The data →
Content starts
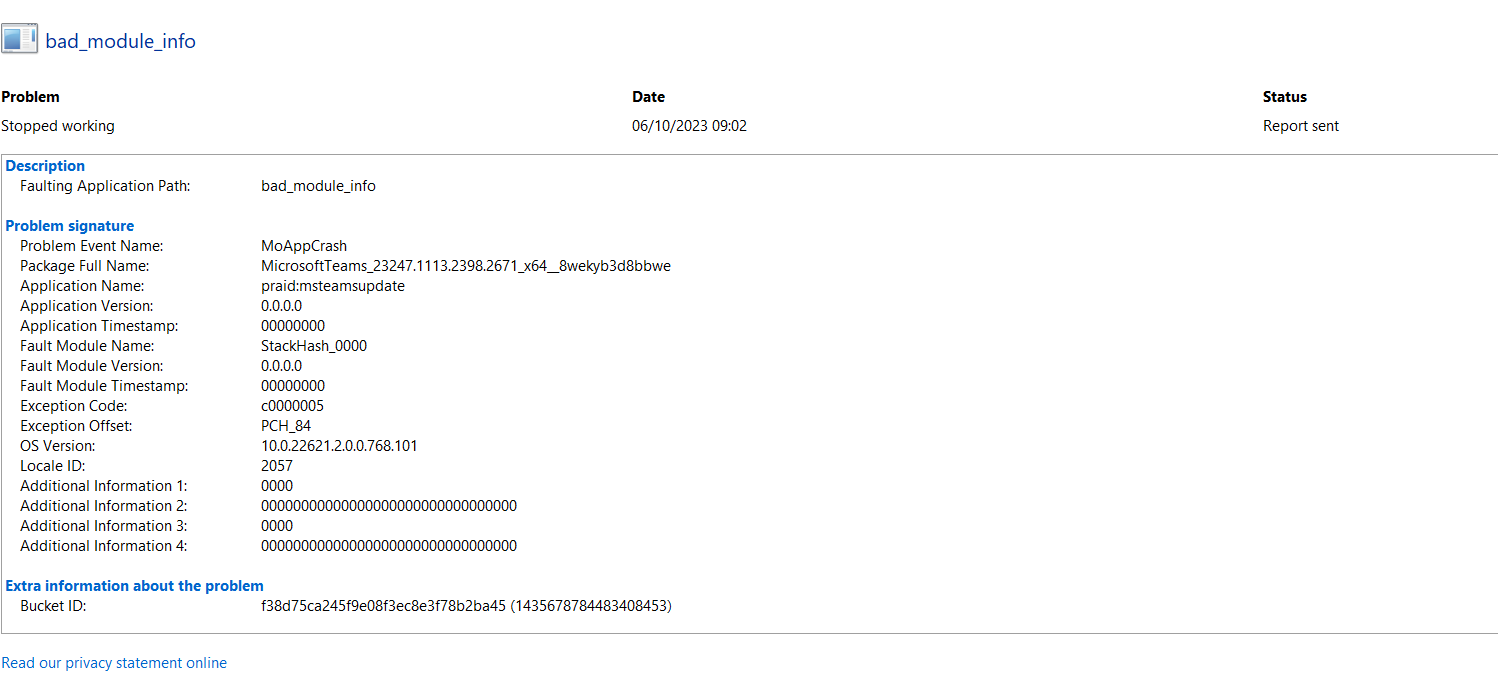This screenshot has height=682, width=1498.
Task: Open the privacy statement online link
Action: (x=114, y=663)
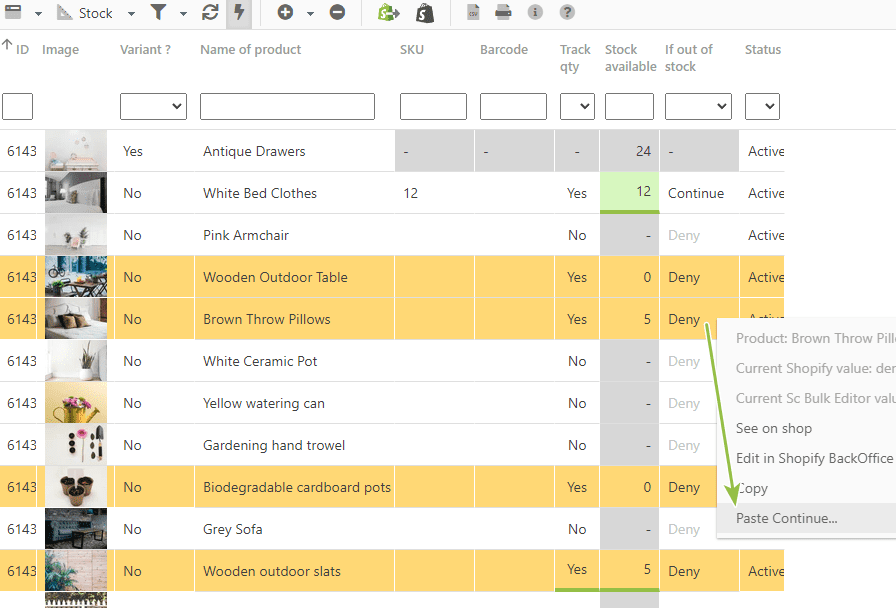Screen dimensions: 896x608
Task: Expand the Stock view dropdown arrow
Action: click(x=131, y=13)
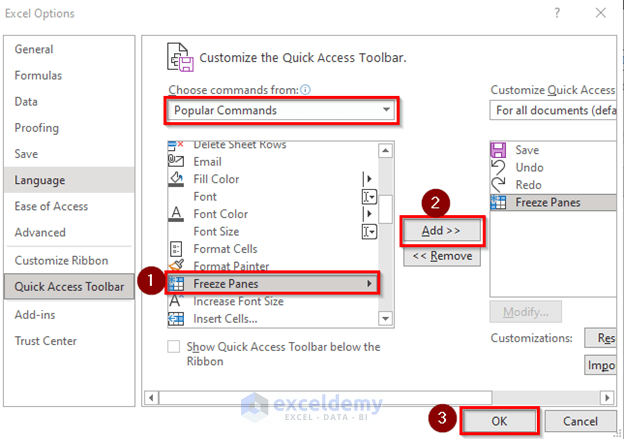This screenshot has height=439, width=624.
Task: Select Redo in the Quick Access list
Action: tap(528, 185)
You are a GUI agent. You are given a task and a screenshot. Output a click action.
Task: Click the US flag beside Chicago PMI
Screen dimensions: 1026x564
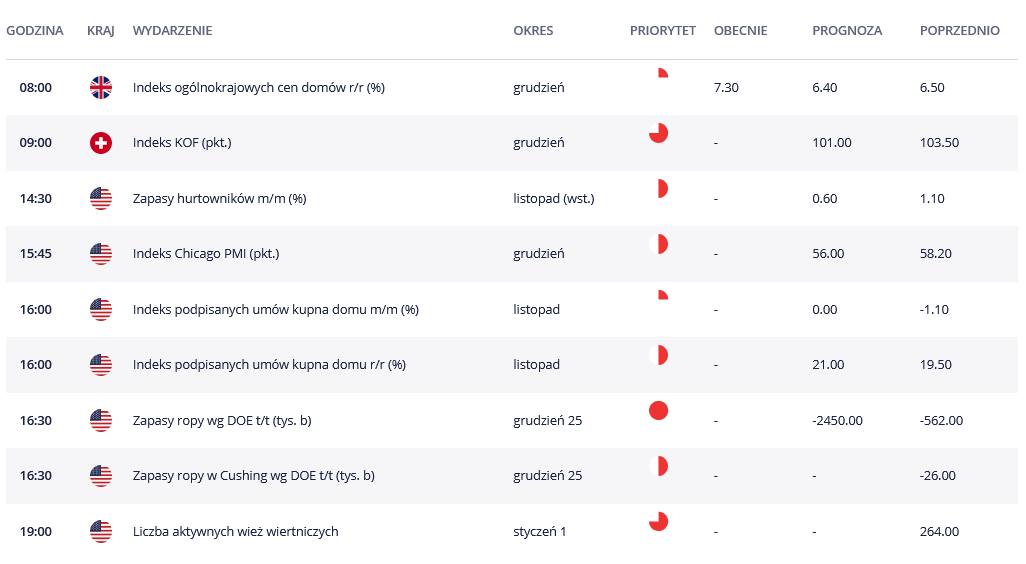(x=101, y=254)
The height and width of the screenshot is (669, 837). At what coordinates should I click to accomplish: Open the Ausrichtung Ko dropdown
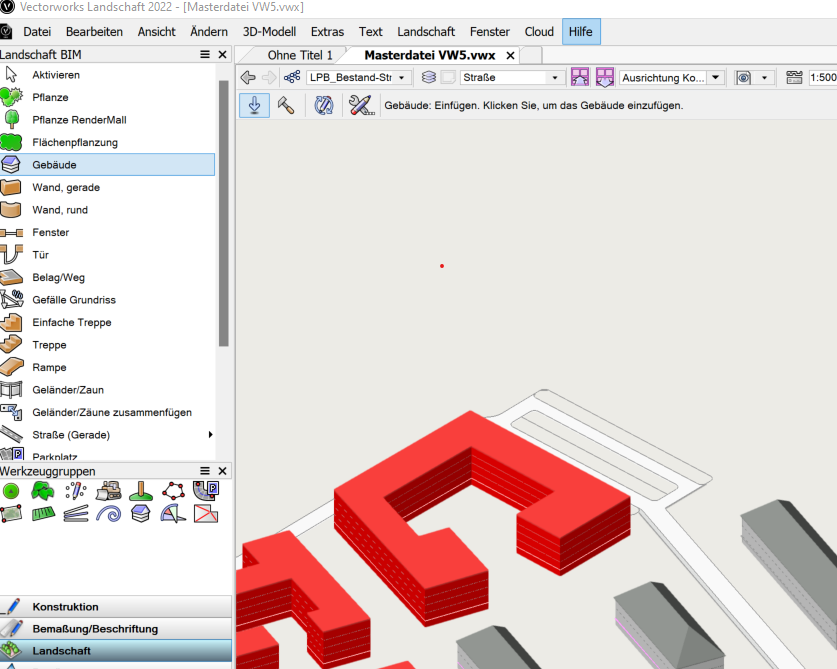670,76
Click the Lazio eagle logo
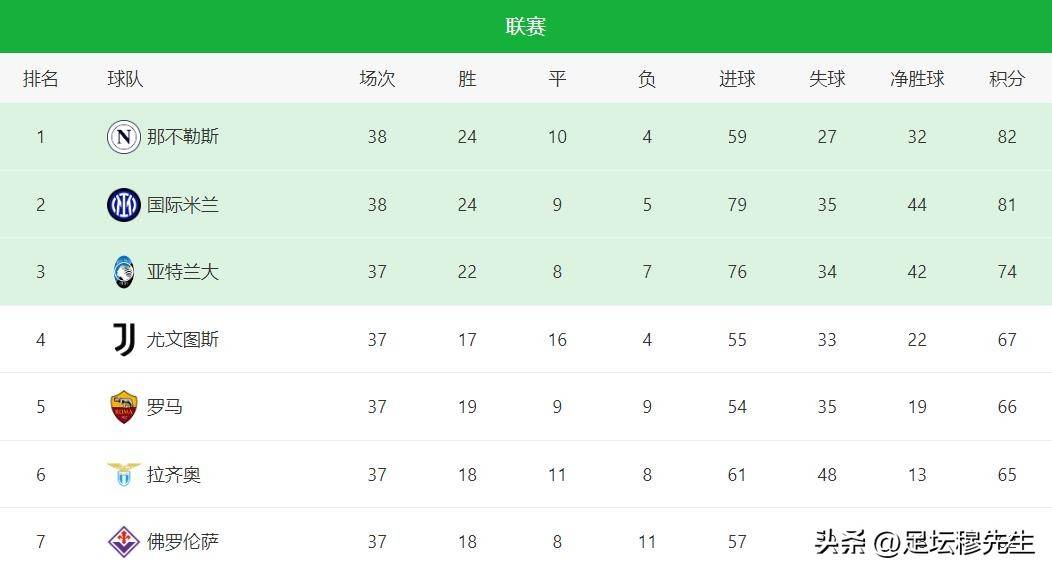The image size is (1052, 573). pyautogui.click(x=123, y=475)
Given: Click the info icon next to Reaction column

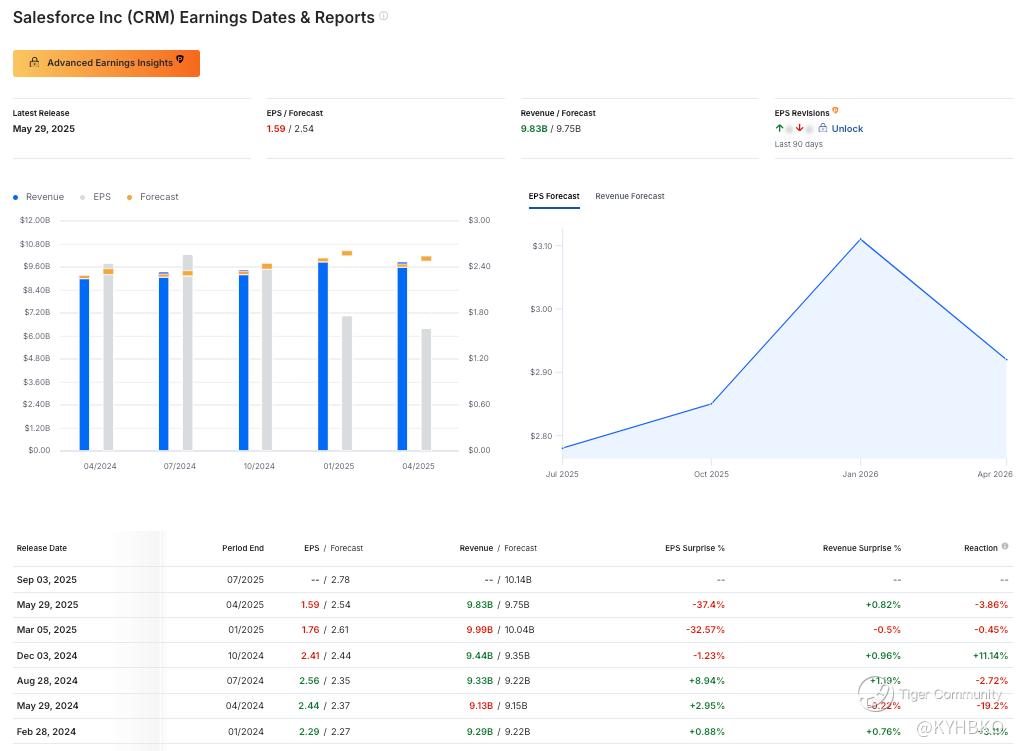Looking at the screenshot, I should [1005, 546].
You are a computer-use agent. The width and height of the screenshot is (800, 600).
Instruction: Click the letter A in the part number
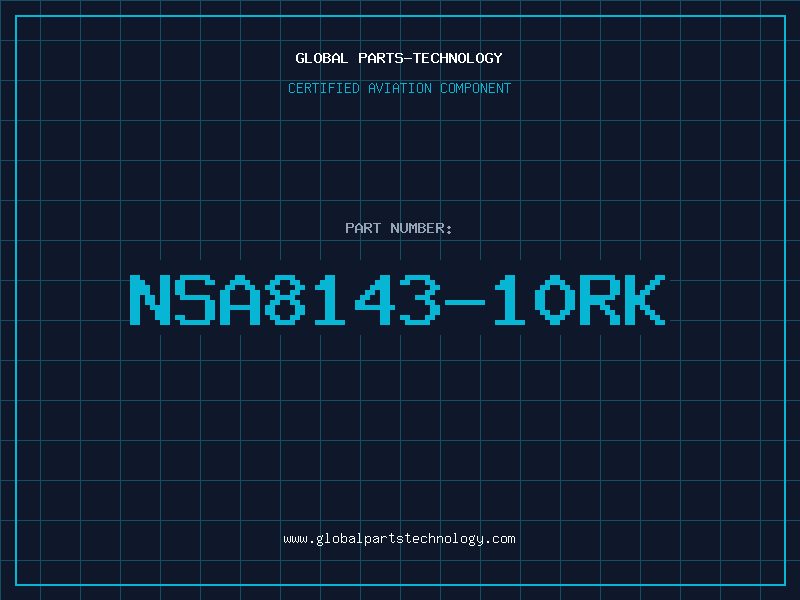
Content ends
Required work →
Repeat nothing but the lines from the one containing "Given: Click the" through the end of the entries, exactly, and skip the pictures.

Solution →
Given: Click the info icon next to Reaction column

Looking at the screenshot, I should [1005, 546].
You are a computer-use agent. The width and height of the screenshot is (800, 600).
Instruction: Click the letter A in the part number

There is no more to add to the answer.